→ SUPPLIED TEXT
# TRIPLE CROWN’S PITH PEN STORY – A Truly IAP Pen



## Triple Crown (Dec 26, 2012)

First of all, I’d really like to thank Landon (hunter-27) for organizing such a great event and the great people of IAP that make it so fun to be a part of the PITH exchange.   I’ve loved reading everyone’s posts and looking at the pictures of the pens that people have challenged themselves to make for their fellow penturners!   I am really happy that I was matched with my new really good friend Russ (Russknan).    We have exchanged a lot of e-mail and spurred each other on with ‘teaser pics’ and stories of our works-in-progress.  We also found out that we have a lot in common with each other in our lives in general.  

This pen took me a very very long time to make.   I had an idea from the beginning of what I wanted it to look like, and I am pretty happy with the results.    It is not ‘perfect’ and that is okay.    It is my first wood segmented pen, and _it is truly an IAP Pen_!   The different woods each came from my IAP member friends:  Butternut from Rodney (Carpblaster), Lacewood and Wenge from Jeremy (Glycerine), and Rosewood from Eric (Buzz4).   The aluminum sheets are also from my friend Rodney that he sent to me when we did the Transformation Swap.  I provided the kit and the black pickguard that I ordered special to try out on this project.

→ DATA SECTION
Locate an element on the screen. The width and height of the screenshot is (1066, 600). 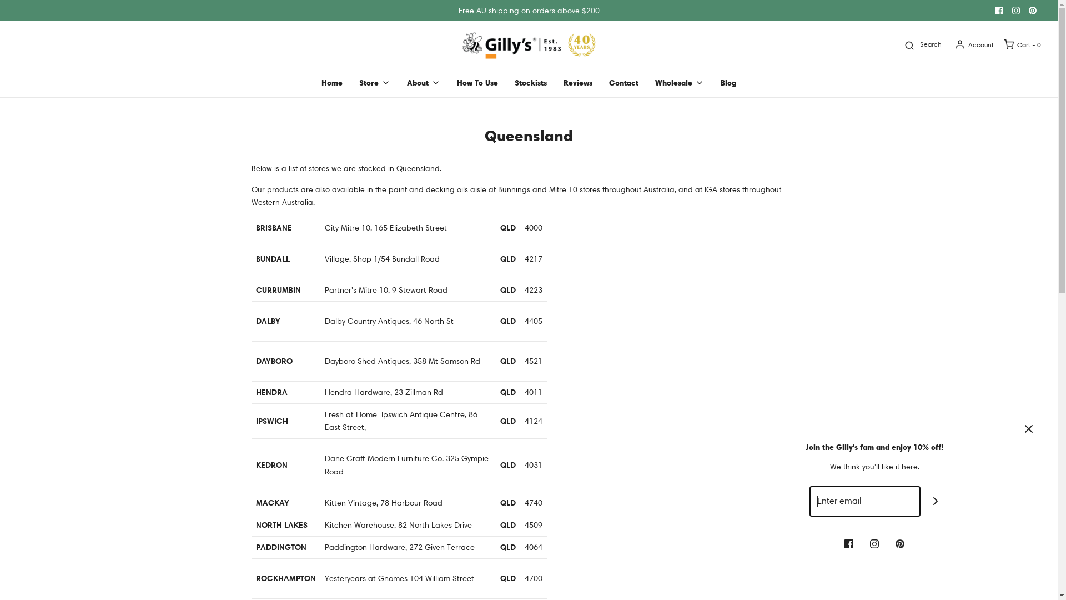
'Hendra Hardware' is located at coordinates (357, 391).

→ WHAT IS ASKED
1 - Answer these questions using the pen story:
(a) Who organized the PITH exchange?
(b) Which member was the writer matched with?
(c) Who supplied the Lacewood and Wenge?
2 - Reproduce everything in the pen story from "## Triple Crown" down to "lives in general.".
The material has no connection to the pen story.

→ THE SOLUTIONS
1 -
(a) Landon (hunter-27)
(b) Russ (Russknan)
(c) Jeremy (Glycerine)

2 -
## Triple Crown (Dec 26, 2012)

First of all, I’d really like to thank Landon (hunter-27) for organizing such a great event and the great people of IAP that make it so fun to be a part of the PITH exchange.   I’ve loved reading everyone’s posts and looking at the pictures of the pens that people have challenged themselves to make for their fellow penturners!   I am really happy that I was matched with my new really good friend Russ (Russknan).    We have exchanged a lot of e-mail and spurred each other on with ‘teaser pics’ and stories of our works-in-progress.  We also found out that we have a lot in common with each other in our lives in general.